I don't see this requirement on ordered generation documented. In some
cases, it may be inconvenient to do this, e.g. when a block's analysis
discovers after-the-fact that something interesting can be associated
with a past sample. Similarly, a user might want a block to associate
a tag with sample that not yet arrived, to notify a downstream block
that will need to process the event.
I don't think that ordered generation is required per se, but certain blocks sort and
others don't. For instance, the tag_work function in usrp_sink_impl.cc "does"
sort precisely because get_tags_in_range doesn't.
A simple solution for the infrastructure is to require that tags only be
generated from within work(), with offsets corresponding to samples
generated in that call to work(), and in non-decreasing offset order
(though this last requirement could be handled by add_item_tag()). The
developer must then handle the too-late/too-early tag associations
through some other mechanism, such as carrying the effective offset as
part of the tag value.
As far as I'm aware, adding tags from within work is the only safe way to add
tags to a stream. Also, it is required that offsets correspond to the valid
range spanning the buffer of input items passed to work. The scheduler prunes
others outside this range.

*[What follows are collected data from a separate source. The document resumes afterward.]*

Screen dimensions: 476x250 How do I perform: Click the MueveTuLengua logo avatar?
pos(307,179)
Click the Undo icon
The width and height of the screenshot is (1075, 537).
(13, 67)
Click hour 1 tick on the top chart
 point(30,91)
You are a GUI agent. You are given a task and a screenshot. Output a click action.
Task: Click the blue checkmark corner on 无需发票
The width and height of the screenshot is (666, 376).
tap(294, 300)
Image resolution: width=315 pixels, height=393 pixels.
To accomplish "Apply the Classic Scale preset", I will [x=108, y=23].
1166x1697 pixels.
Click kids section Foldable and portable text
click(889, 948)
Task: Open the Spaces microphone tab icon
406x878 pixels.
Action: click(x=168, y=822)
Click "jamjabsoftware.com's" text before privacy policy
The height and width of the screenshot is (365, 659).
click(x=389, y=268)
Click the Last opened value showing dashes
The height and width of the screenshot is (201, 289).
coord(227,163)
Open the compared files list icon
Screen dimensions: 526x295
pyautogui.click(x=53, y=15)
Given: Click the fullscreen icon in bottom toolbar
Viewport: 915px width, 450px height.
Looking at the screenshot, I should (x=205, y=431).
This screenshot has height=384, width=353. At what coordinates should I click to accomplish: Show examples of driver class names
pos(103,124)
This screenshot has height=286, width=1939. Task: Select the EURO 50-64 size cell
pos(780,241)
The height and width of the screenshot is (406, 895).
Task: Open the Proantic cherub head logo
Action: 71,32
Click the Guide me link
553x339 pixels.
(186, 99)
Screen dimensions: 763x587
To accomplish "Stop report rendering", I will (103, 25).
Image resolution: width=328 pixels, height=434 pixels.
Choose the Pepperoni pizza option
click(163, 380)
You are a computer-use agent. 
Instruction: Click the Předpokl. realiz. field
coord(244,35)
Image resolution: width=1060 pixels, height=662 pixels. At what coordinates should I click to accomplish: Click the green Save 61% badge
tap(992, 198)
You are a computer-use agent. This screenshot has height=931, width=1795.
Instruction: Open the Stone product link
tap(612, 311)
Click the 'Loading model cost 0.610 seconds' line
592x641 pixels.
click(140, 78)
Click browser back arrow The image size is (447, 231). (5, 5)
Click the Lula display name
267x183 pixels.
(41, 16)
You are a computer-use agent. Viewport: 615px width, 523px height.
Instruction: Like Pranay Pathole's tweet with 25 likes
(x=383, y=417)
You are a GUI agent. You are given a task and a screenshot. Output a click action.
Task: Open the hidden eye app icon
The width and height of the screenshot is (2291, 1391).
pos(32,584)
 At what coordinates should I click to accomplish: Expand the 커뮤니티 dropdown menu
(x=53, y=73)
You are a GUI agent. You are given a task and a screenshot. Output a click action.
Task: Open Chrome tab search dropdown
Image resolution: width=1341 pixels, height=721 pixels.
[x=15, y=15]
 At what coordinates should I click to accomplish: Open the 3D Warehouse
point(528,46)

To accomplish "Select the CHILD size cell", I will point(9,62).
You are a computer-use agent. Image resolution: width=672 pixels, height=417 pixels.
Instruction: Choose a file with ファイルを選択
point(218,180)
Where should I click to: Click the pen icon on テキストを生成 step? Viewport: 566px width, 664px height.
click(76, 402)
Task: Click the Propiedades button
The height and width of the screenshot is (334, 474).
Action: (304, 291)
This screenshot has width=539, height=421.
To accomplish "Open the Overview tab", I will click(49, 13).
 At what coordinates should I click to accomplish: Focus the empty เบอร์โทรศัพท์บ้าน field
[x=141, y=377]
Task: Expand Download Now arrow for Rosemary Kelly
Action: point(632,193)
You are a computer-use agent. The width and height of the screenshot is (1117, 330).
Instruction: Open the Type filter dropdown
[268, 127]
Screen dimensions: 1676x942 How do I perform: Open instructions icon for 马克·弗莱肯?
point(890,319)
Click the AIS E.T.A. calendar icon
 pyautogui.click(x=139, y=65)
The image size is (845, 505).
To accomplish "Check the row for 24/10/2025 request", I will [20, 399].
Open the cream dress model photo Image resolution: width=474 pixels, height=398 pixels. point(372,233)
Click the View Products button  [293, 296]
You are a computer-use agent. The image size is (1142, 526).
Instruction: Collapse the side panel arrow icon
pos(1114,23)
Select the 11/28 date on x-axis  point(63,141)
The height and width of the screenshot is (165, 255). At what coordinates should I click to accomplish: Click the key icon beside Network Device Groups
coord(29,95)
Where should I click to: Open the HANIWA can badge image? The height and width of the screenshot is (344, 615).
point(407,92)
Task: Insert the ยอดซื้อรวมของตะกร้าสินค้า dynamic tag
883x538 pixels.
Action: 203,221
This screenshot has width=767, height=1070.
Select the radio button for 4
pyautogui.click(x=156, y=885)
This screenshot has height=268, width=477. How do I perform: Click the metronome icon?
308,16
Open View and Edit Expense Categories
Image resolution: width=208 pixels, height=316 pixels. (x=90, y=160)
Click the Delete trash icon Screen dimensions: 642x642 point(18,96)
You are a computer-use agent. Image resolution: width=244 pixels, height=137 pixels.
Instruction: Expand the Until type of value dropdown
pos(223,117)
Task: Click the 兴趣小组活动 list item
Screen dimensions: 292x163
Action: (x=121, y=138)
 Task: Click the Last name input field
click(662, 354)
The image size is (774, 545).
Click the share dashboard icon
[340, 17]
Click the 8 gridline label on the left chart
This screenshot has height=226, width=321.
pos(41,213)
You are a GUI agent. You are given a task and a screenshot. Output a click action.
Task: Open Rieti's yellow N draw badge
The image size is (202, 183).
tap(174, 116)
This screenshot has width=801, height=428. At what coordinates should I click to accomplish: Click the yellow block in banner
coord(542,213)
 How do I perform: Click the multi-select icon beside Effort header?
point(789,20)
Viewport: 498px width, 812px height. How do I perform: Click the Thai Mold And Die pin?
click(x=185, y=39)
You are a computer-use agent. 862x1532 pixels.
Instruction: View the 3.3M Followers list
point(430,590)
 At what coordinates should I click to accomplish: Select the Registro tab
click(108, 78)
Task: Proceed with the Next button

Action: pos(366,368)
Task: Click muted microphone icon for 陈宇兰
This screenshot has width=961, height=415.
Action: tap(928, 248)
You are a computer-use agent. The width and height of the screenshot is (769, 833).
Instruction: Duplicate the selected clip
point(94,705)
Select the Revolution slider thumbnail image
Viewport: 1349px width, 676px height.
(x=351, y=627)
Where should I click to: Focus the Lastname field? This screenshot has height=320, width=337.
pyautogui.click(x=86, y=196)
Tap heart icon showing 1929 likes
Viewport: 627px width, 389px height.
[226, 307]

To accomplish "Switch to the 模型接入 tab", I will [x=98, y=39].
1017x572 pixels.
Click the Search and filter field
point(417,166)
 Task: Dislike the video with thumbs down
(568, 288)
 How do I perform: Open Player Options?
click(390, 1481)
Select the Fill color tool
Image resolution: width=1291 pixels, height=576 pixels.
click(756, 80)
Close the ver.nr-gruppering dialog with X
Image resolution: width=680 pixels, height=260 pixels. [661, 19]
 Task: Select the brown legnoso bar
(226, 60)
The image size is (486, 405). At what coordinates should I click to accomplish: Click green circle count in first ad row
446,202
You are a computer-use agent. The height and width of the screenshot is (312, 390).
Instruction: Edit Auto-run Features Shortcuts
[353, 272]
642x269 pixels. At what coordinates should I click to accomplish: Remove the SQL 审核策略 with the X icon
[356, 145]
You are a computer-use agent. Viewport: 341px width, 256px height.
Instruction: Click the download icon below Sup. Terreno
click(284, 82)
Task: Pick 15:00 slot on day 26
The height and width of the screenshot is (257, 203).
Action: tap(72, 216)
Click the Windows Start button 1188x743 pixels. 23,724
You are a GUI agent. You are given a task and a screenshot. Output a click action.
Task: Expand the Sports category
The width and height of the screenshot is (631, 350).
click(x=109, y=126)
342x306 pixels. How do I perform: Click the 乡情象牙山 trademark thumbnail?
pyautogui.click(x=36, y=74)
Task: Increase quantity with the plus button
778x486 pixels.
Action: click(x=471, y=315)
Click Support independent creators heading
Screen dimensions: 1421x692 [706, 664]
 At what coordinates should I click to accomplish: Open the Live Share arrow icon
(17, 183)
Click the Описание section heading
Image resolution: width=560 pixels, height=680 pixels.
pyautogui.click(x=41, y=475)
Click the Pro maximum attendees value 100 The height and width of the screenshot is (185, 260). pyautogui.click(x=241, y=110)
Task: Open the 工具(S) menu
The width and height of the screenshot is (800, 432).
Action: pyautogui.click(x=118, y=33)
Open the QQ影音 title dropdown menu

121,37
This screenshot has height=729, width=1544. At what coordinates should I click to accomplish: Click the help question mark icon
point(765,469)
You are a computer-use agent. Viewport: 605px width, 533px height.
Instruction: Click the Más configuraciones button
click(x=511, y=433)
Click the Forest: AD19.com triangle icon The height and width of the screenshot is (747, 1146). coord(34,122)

It's also worth noting that although the history
mechanism allows viewing past samples (filters use this, for example),
attempting to add tags to samples in history will not work; those tags will be
pruned.
If tags need to be stored for future processing in subsequent calls to work,
it's up to the programmer to push them onto a stack/queue/whatever inside the
block. The scheduler won't handle this.
(4) The in-memory stream of tags can produce multiple settings of the
same key at the same offset. However, when stored to a file only the
last setting of the key is recorded.
I believe this last behavior is incorrect and that it's a mistake to use
a map instead of a multimap or simple list for the metadata record of
stream tags associated with a sample.
One argument is that it's critical that a stream archive of a processing
session faithfully record the contents of the stream so that re-running
the application using playback reproduces that stream and thus the
original behavior (absent non-determinism due to asynchrony). This
faithful reproduction is what would allow a maintainer to diagnose an
operational failure caused by a block with a runtime failure when the
same tag is processed twice at the same offset. This is true even if
the same key is set to the same value at the same sample offset multiple
times, which some might otherwise want to argue is redundant.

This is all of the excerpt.